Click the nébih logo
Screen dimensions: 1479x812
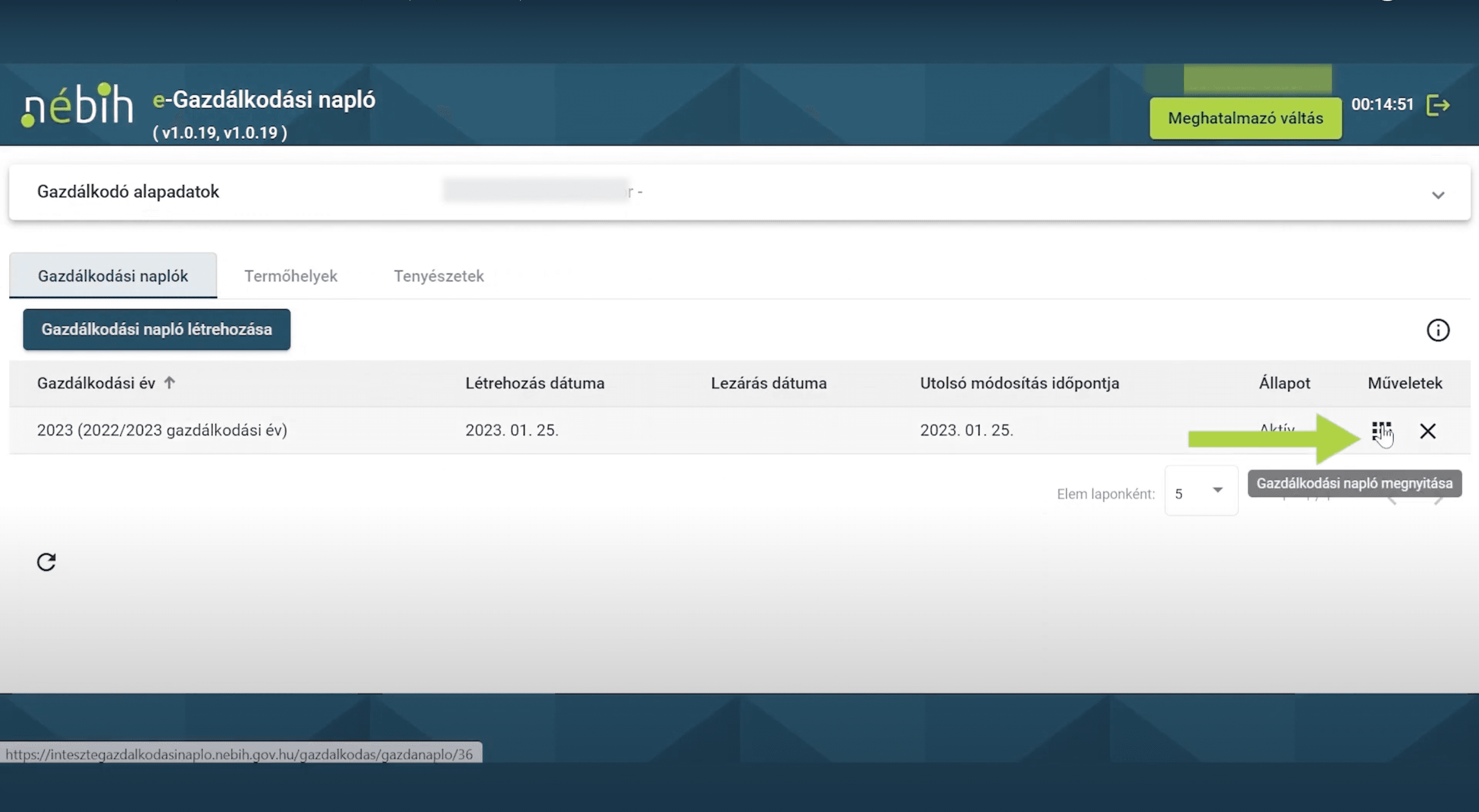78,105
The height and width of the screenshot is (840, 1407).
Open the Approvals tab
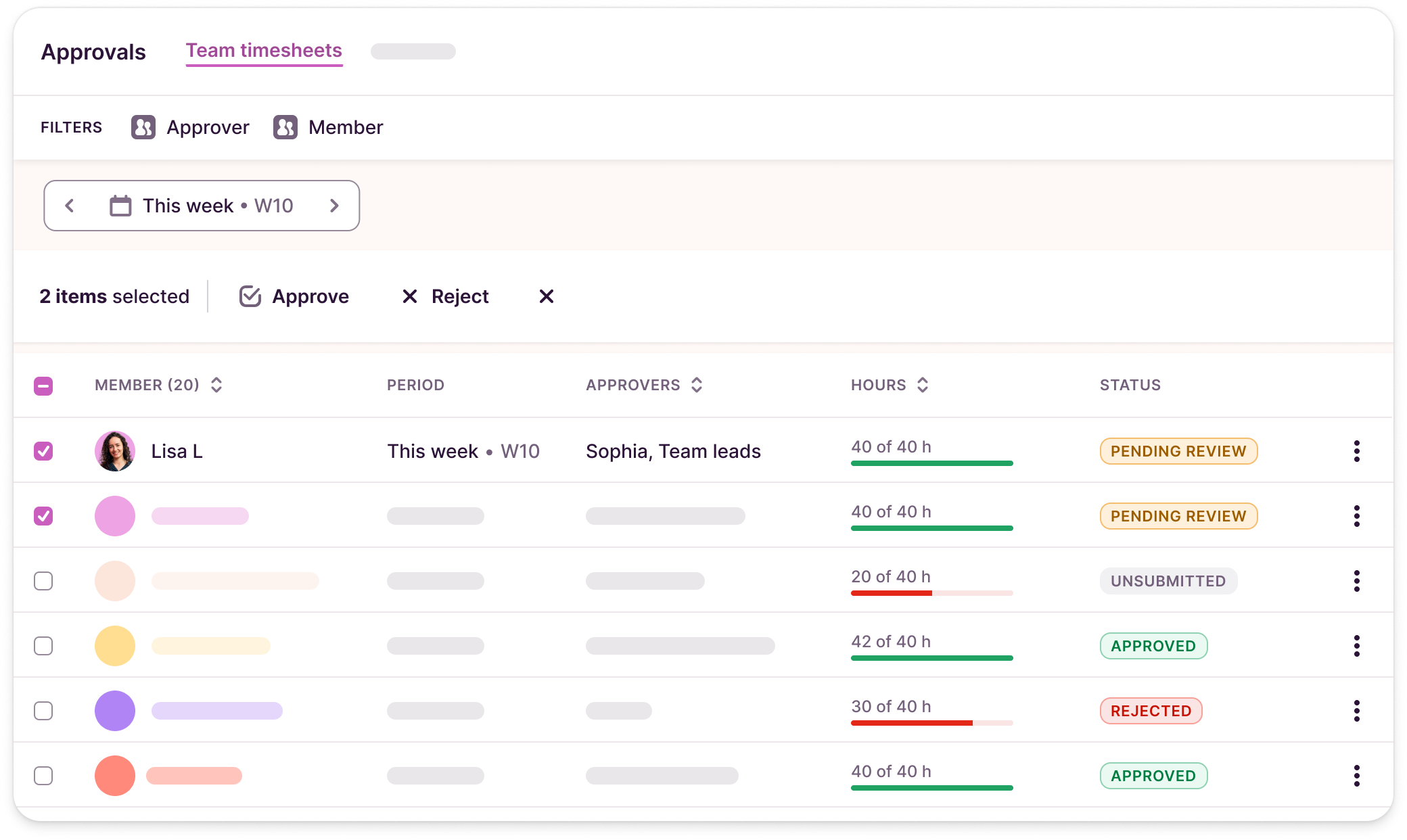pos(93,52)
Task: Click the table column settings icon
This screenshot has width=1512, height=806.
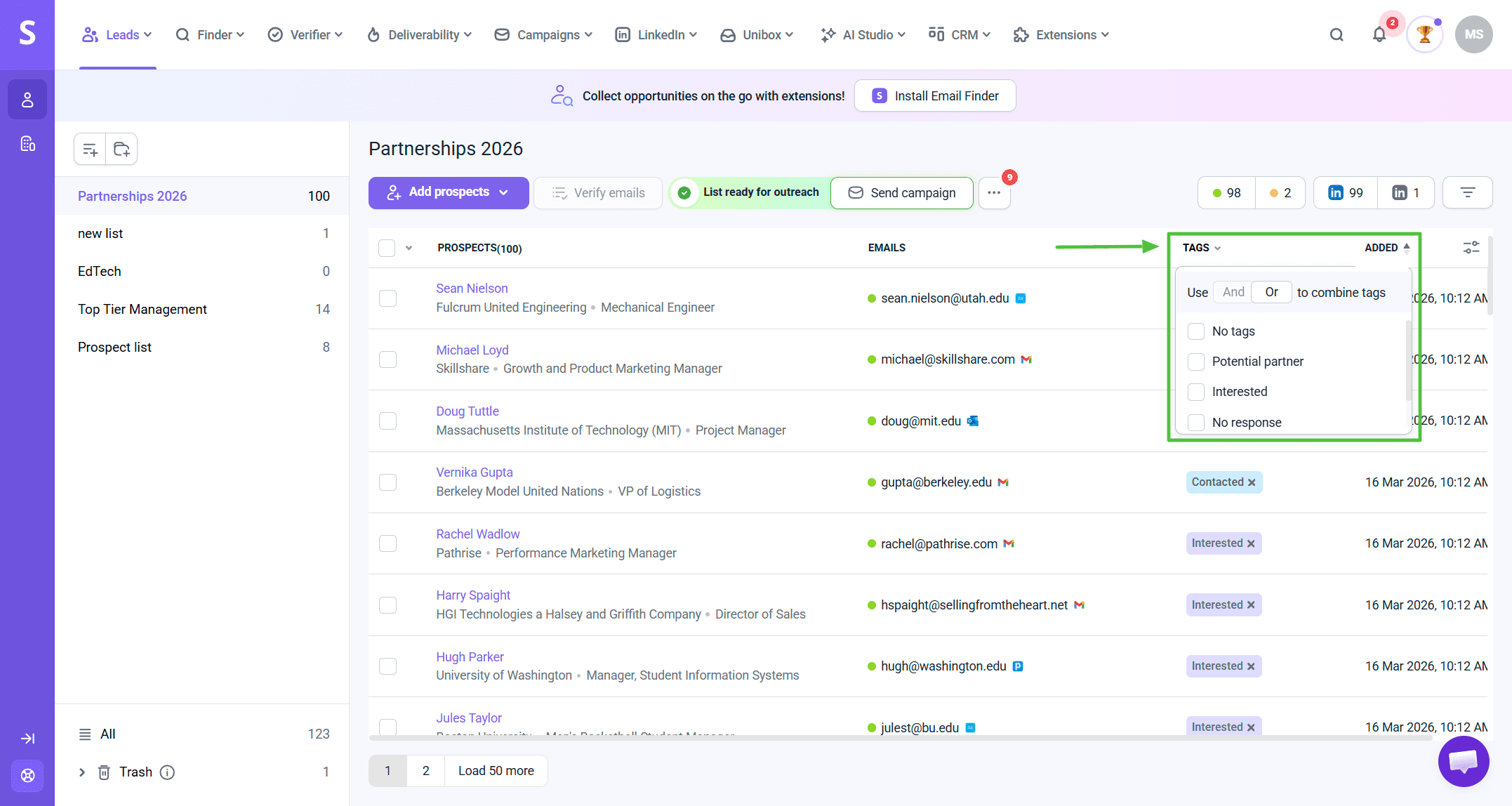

═══

What the task asks -
Locate all lines in the listing above with the word "screenshot". Copy them.

Reply -
The height and width of the screenshot is (840, 1407).
This screenshot has width=1512, height=806.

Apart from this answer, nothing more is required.